## Work item
Among the entries below, which lines run from the line with "The width and height of the screenshot is (1253, 775)." through the line with "The width and height of the screenshot is (1280, 720)."? Retype those, both ends included, exactly and without pictures.
───
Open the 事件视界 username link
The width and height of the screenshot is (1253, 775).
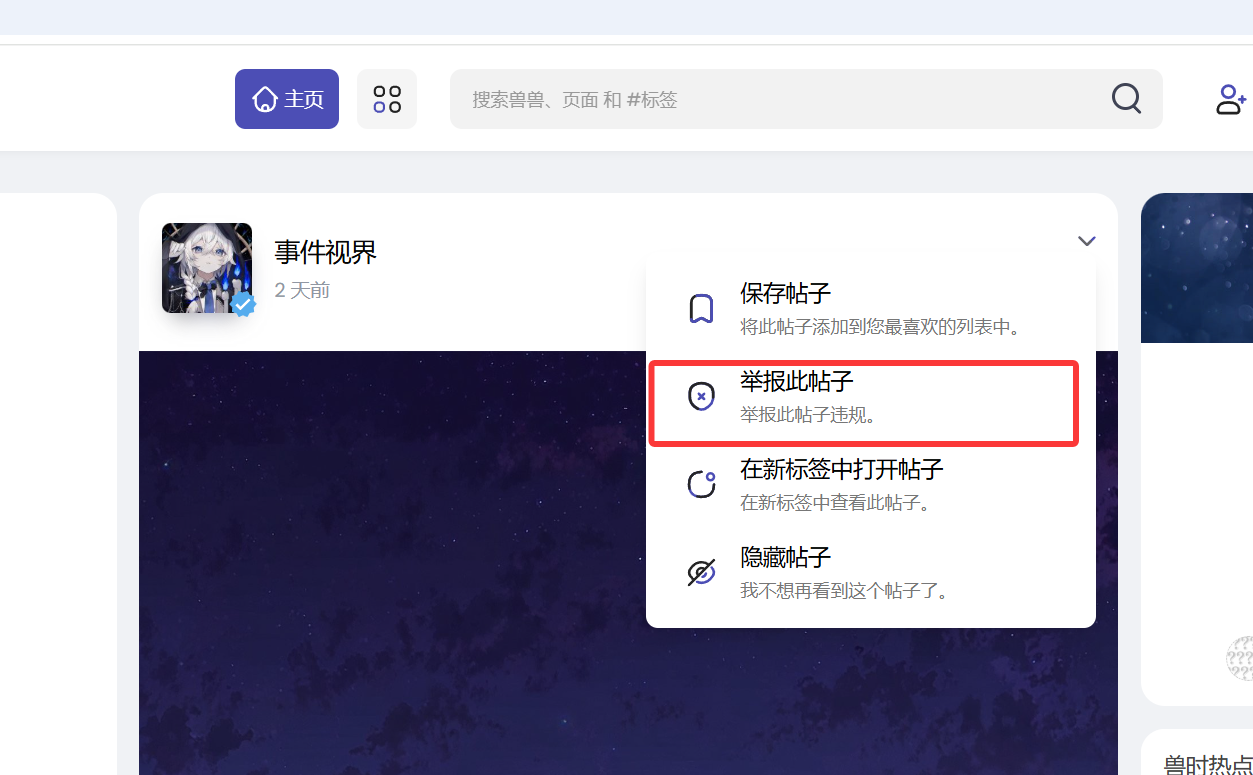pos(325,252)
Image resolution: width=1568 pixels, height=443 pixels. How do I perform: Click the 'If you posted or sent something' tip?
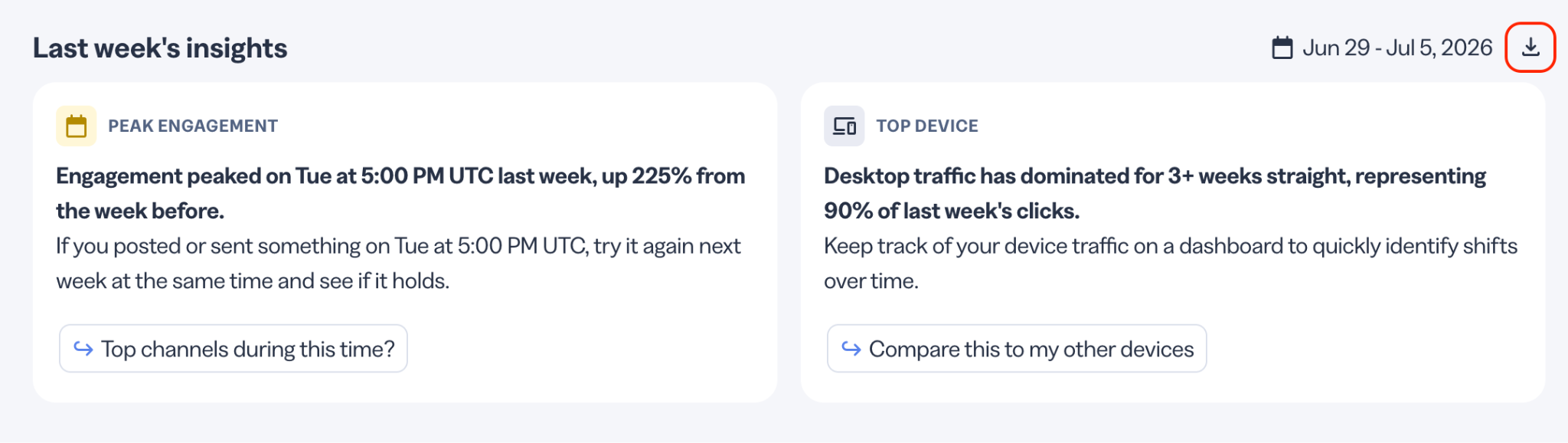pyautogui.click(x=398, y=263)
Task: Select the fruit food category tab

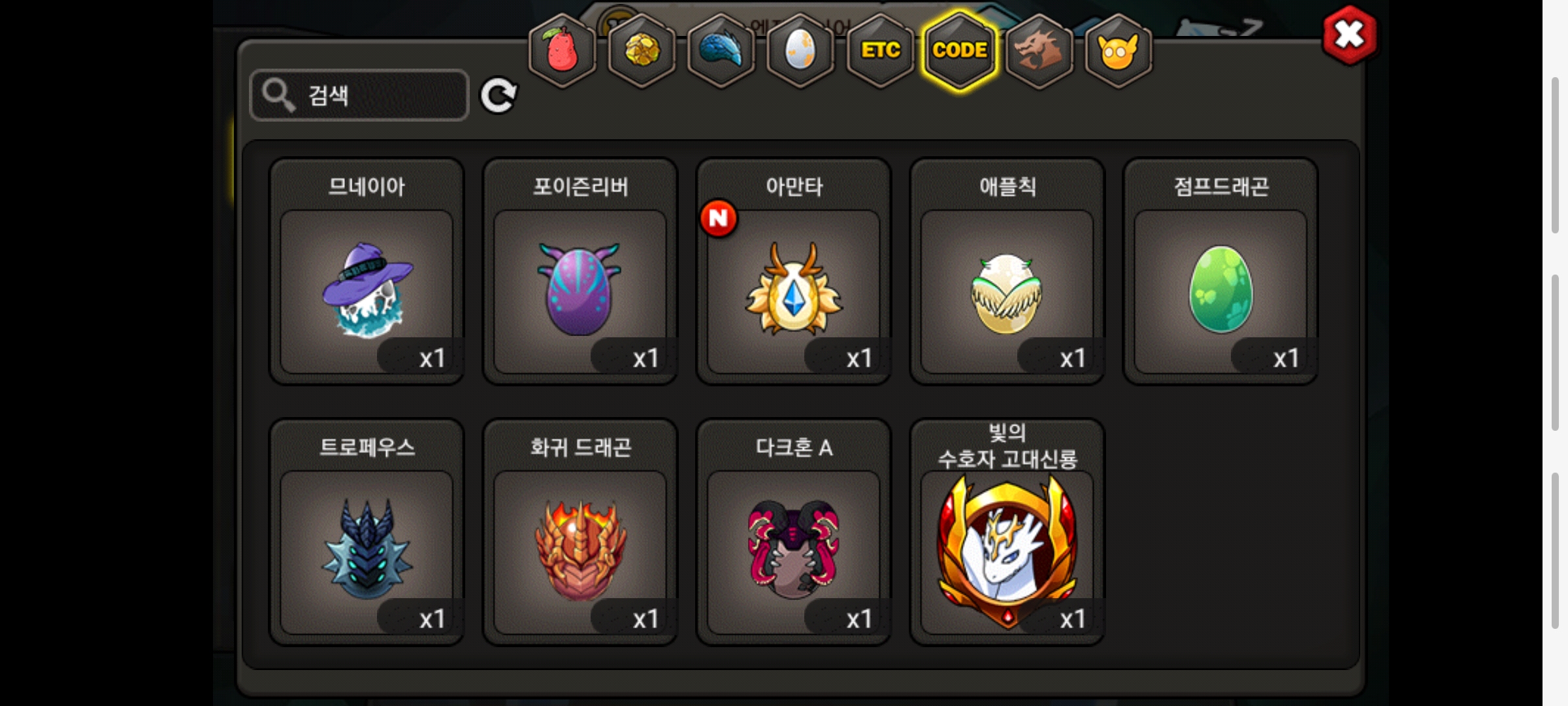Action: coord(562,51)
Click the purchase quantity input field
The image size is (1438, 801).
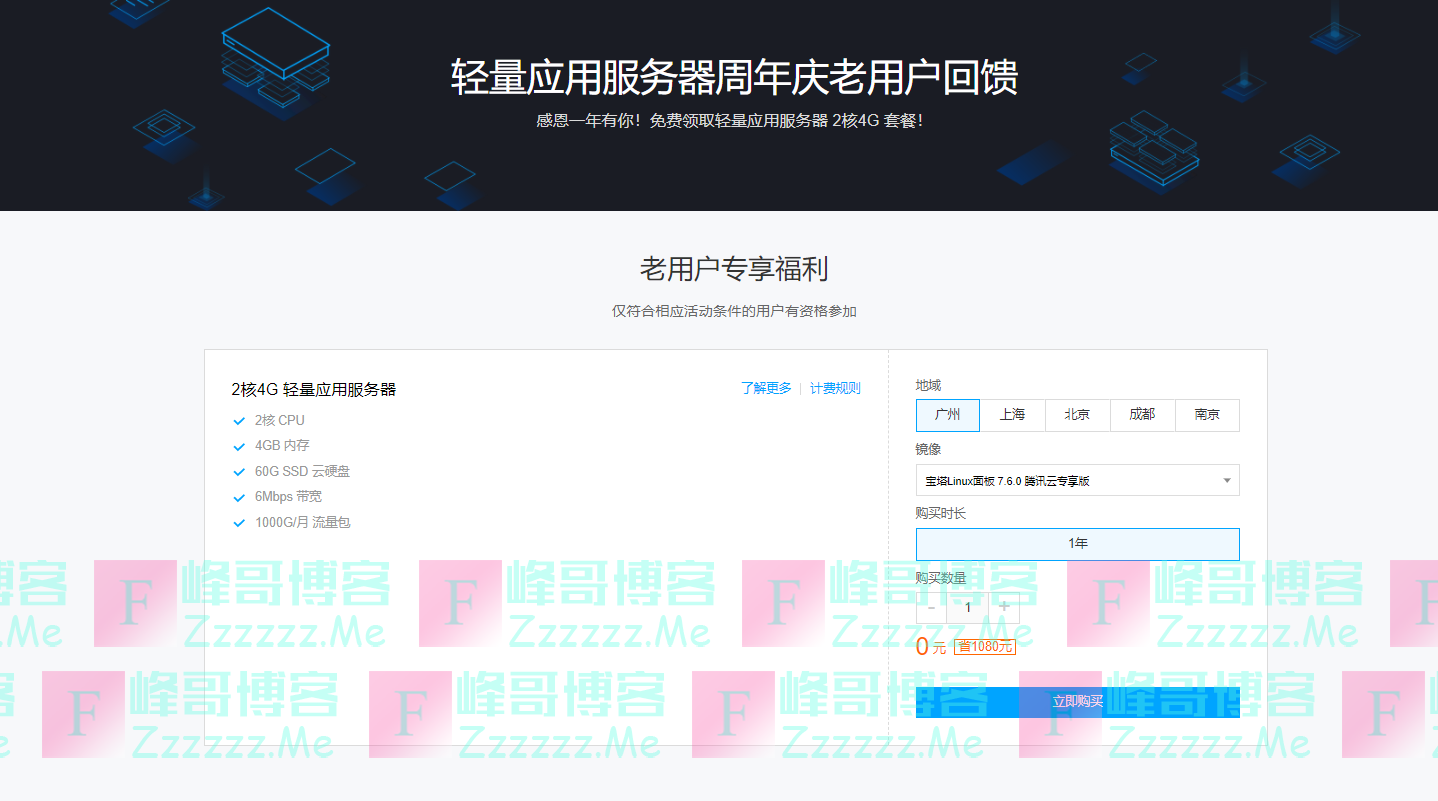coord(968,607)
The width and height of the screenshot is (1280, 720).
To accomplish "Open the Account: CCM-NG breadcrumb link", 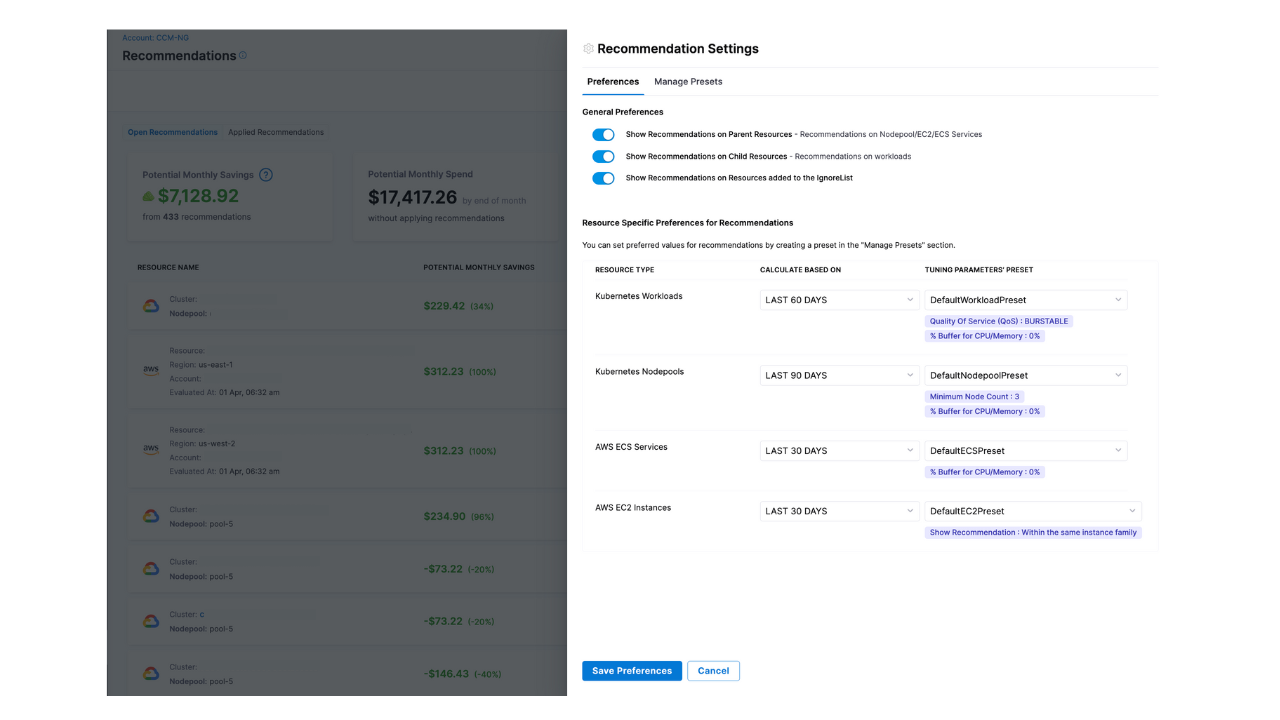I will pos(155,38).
───
## Exercise result
The width and height of the screenshot is (1253, 775).
pos(325,252)
Image resolution: width=1568 pixels, height=443 pixels. How do I perform: Click the 'If you posted or sent something' tip?
pyautogui.click(x=398, y=263)
Task: Select the fruit food category tab

Action: coord(562,51)
Click the purchase quantity input field
The image size is (1438, 801).
coord(968,607)
The width and height of the screenshot is (1280, 720).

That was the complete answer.